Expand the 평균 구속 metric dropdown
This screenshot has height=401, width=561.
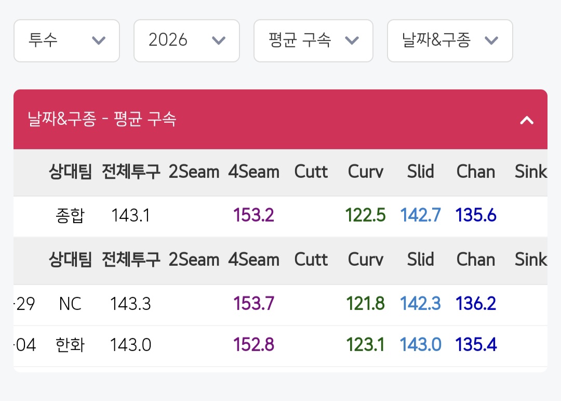pos(313,41)
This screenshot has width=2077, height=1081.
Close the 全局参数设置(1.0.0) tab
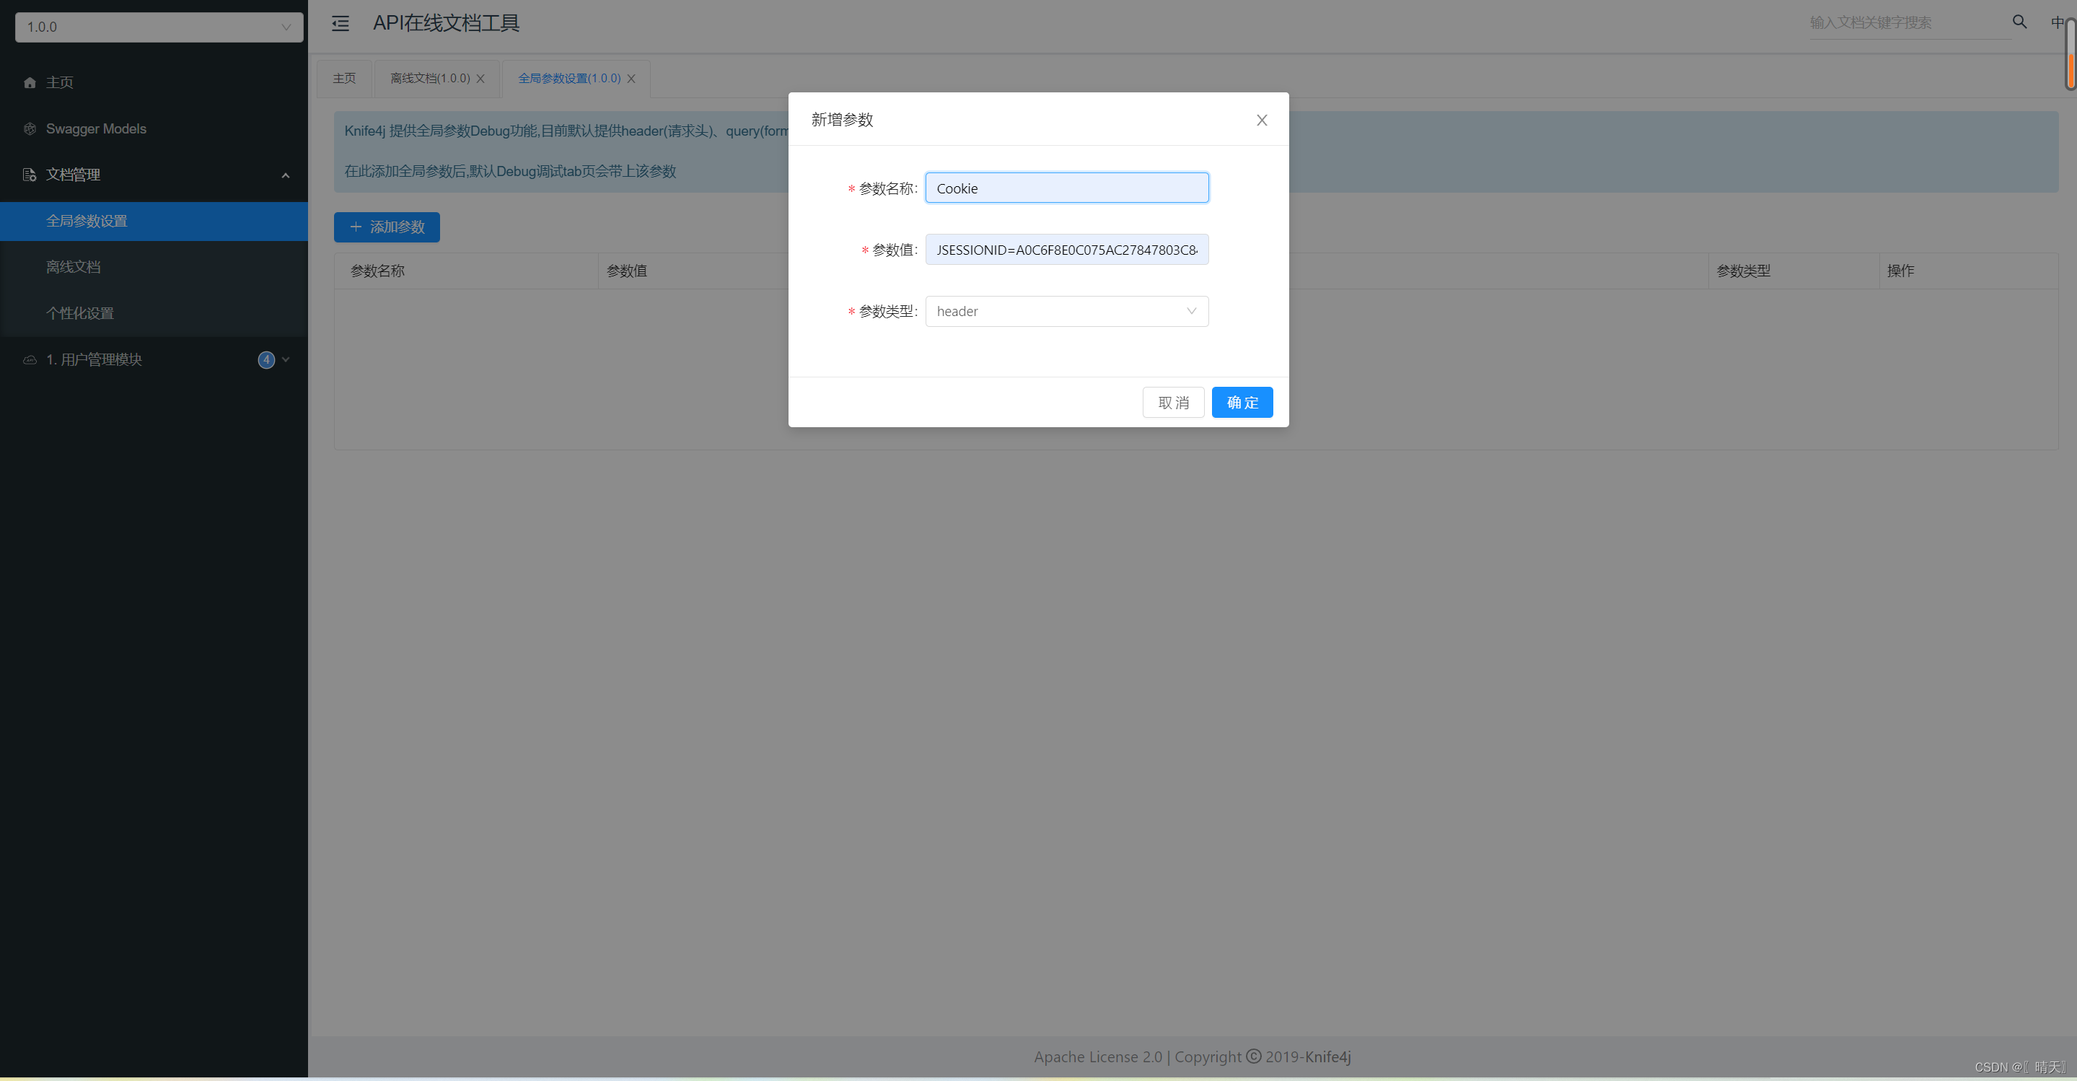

● **Description of the task**
Can you rewrite the data above with each "screenshot" changed to "image" and everything else kept the same? Leave the pictures out.

● **Written answer**
Expand the 평균 구속 metric dropdown
This image has height=401, width=561.
pos(313,41)
This image has width=2077, height=1081.
Close the 全局参数设置(1.0.0) tab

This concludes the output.